We can confirm that the scheduler is working well, and the machine is achieving nearly perfect utilization. But we thought that NERSC users would be interested in the inner workings of the SLURM scheduler!
How the Scheduler Works
Every five minutes or so, the scheduler performs two passes through the priority-ordered list of jobs. On the first pass, creates a schedule from the top-priority jobs reaching four days into the future. On the second pass, it performs backfill, where it fills gaps in the schedule created at the first pass with smaller jobs.
The scheduler looks at the priority-ordered list of jobs and tries to fit each one into the next 96 hours. Because NERSC has many thousands of jobs in the queue at any given time, in this phase the scheduler only examines the top several hundred jobs that are above a certain priority threshold.

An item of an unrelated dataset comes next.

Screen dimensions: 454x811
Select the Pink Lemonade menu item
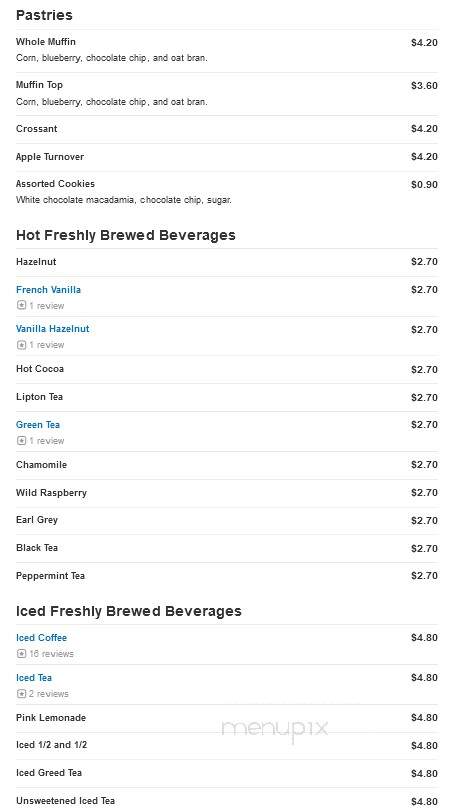(x=226, y=718)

The schedule created in the first pass inevitably has gaps in it. In the second phase, the scheduler looks through the list of all jobs, and determines if it can place any of the jobs into these gaps, without reordering or changing the schedule from the first pass.
In the first phase, the scheduler does a pretty good job of packing the schedule. Generally any gaps are about an hour at most (sometimes two hours in particularly difficult scheduling situations). Interestingly, as long as you are requesting under 2000 nodes on Edison, it generally doesn't matter how many nodes you are requesting; it's really the walltime that determines whether your job will be able to be used as backfill.
Strategies for NERSC Users
There are two ways that a job can be run: either by gaining enough priority to run, or by backfilling. Backfill is generally quicker than scheduling, so if it's possible to reduce your walltime to an hour, we recommend this approach. Otherwise, a job will have to gain enough priority to be scheduled. In the current oversubscribed environment, even premium jobs can take many days to be scheduled.
We recognize how difficult it is right now for users to get throughput at NERSC, so we are working diligently to return Cori to service at the earliest date possible. In the meantime, we are grateful for your patience and understanding!